• ASSIGNMENT
Pull out every line below that contains the word "will".

TASK INPUTS below:

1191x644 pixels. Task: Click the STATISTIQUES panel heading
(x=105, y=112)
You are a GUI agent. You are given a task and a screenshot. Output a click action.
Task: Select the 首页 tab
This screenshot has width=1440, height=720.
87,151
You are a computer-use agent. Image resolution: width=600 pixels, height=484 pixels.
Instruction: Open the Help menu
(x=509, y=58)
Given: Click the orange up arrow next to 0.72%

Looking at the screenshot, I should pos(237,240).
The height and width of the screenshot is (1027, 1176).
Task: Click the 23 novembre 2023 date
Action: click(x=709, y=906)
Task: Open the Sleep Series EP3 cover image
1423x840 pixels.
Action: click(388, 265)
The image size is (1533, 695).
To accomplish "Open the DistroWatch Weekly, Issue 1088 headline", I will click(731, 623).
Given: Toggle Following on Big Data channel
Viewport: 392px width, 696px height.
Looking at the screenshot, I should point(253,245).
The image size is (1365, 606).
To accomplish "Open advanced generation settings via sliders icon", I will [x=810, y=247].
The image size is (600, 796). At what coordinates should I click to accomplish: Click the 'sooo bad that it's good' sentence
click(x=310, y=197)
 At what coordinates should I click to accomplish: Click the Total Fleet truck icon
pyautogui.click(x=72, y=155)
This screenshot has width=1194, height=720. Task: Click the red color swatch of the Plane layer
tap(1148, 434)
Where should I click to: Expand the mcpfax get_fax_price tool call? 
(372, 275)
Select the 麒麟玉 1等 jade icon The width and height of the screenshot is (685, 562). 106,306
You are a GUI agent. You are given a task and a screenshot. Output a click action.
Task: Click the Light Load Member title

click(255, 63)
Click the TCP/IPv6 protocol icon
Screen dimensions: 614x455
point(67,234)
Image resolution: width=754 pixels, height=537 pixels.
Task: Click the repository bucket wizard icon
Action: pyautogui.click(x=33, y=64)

End of TASK INPUTS.

• EXERCISE RESULT
To accomplish "Open the DistroWatch Weekly, Issue 1088 headline", I will click(731, 623).
To accomplish "Open advanced generation settings via sliders icon", I will [x=810, y=247].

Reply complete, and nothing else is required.